Mdina empties at dusk. The coaches pull away, the gates thin out, and the old capital of Malta goes quiet inside its own walls. The Xara Palace is the one hotel that stays the night.
For a few hours each evening the Silent City earns its name. Mdina has held this hilltop since antiquity, a dense knot of honey-coloured limestone and baroque doorways that the day crowds walk through and then leave behind. The Xara Palace is the only hotel inside the walls, a 17th-century palazzo carried carefully back to its noble state and set right on the bastion, with the whole of Malta spread out below. Seventeen rooms, no two the same, furnished with the antiques, oil paintings and heavy Parisian cloth of a house that was once lived in rather than let. From the upper ones the view runs clear across the island to the sea. Downstairs the courtyard holds its cool, and the corridors are hung like a private collection.
On the roof, de Mondion holds a Michelin star and reads as the island's benchmark address: a short, serious menu eaten in the open air with the lights of Malta beneath you. Below it the Medina works a quieter register inside a medieval house of stone and timber, and out on the piazza the Trattoria A.D. 1530 takes the simpler Italian end of the day, tables set under the streetlamps once the gates fall quiet. You do not leave the walls to eat well here.

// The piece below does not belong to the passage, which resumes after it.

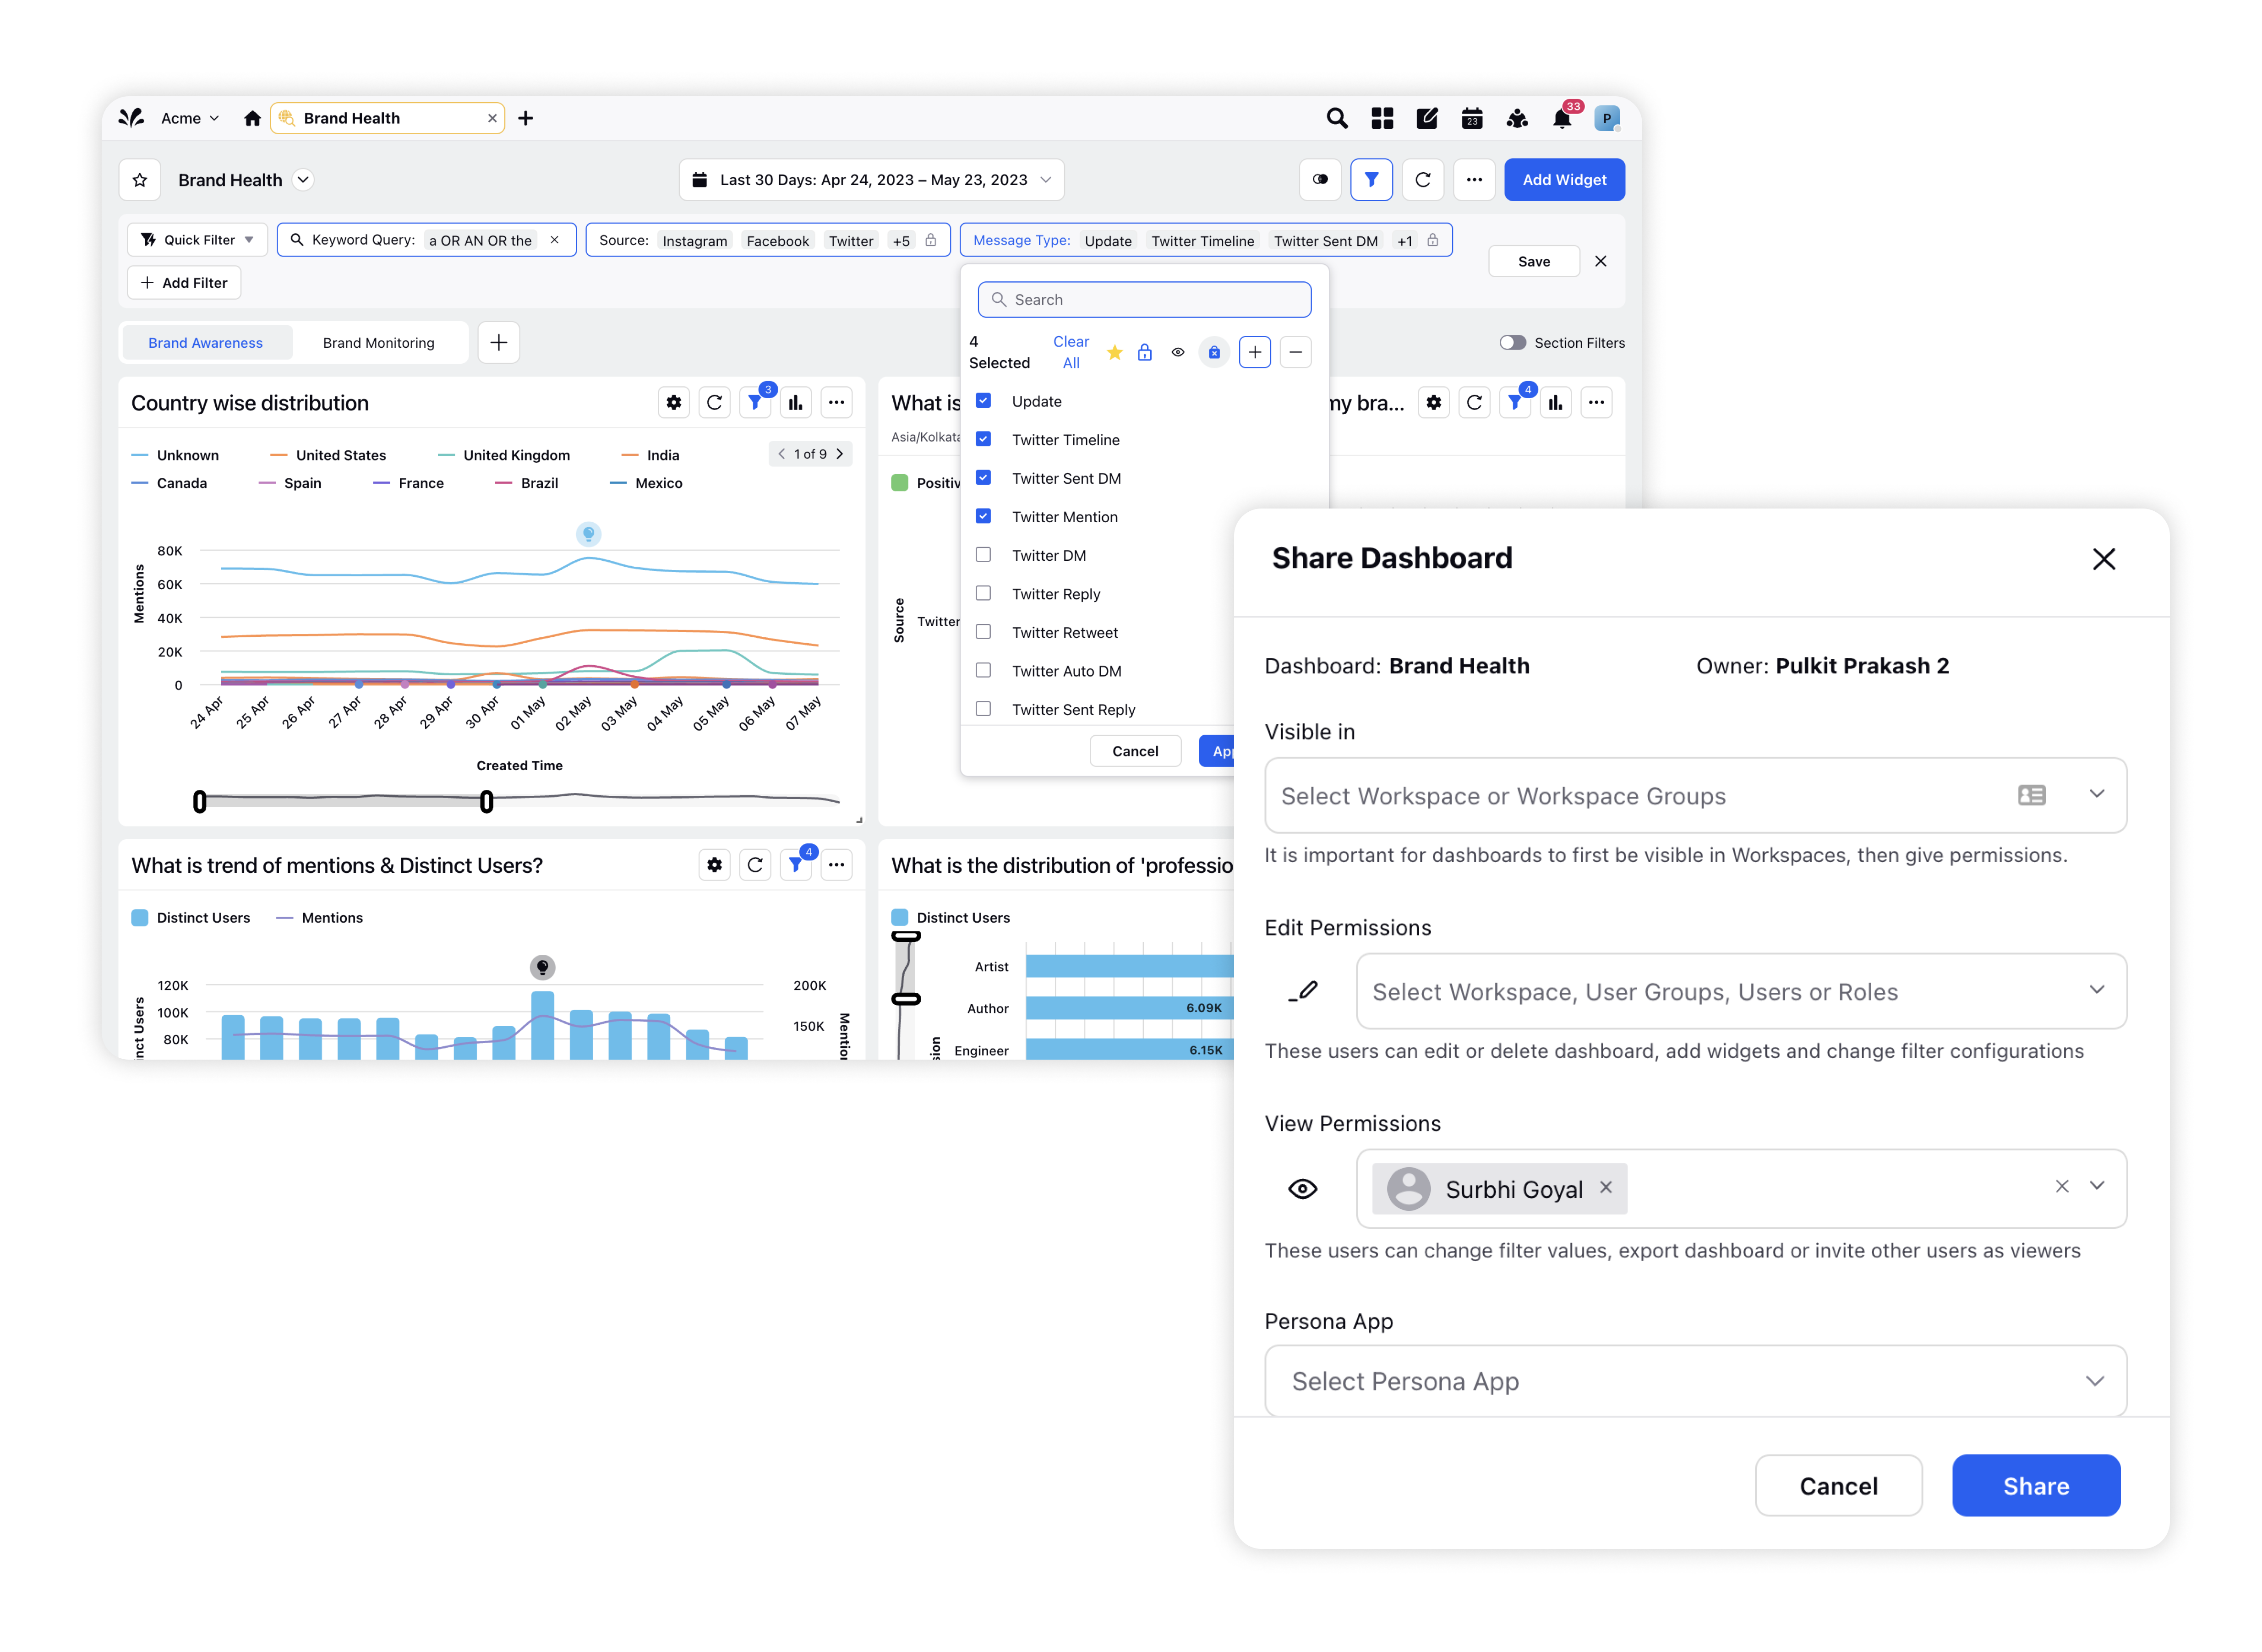Image resolution: width=2262 pixels, height=1652 pixels.
Task: Open the compose edit pencil icon
Action: (x=1426, y=119)
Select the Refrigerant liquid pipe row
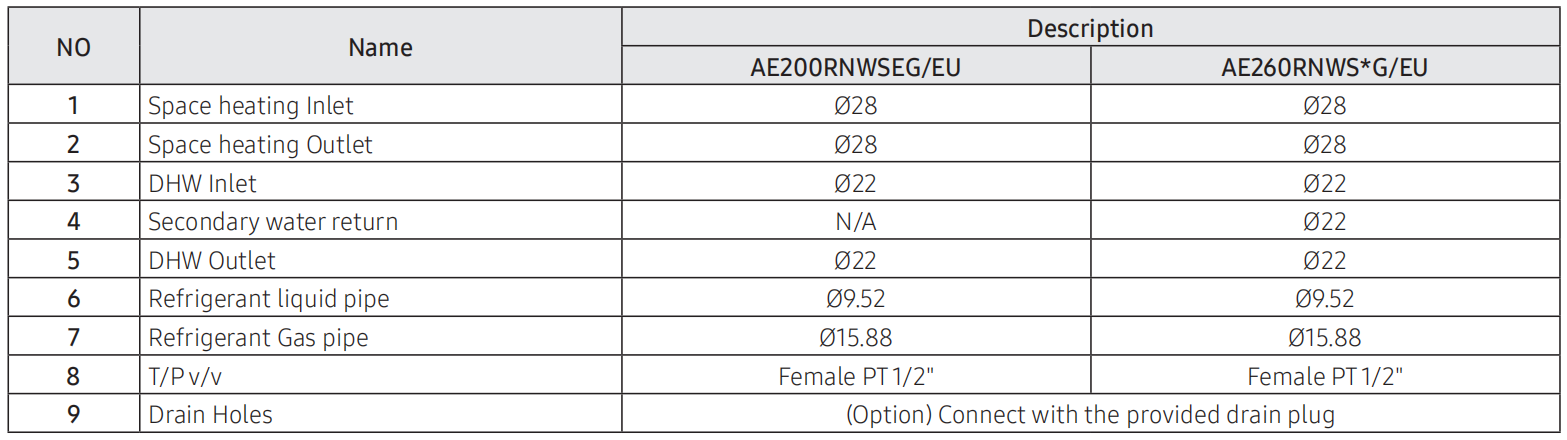This screenshot has height=440, width=1567. [784, 298]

Malta has no shortage of hotels. Only one lets you stay after the gates close and have the oldest city on the island more or less to yourself, and that is the whole case for the Xara Palace. It is small, genuinely old, and it trades on a single fact that cannot be copied down the coast. Come for a night rather than a week, take a room high enough for the view, and walk the empty lanes after dark. The morning coaches will find you soon enough.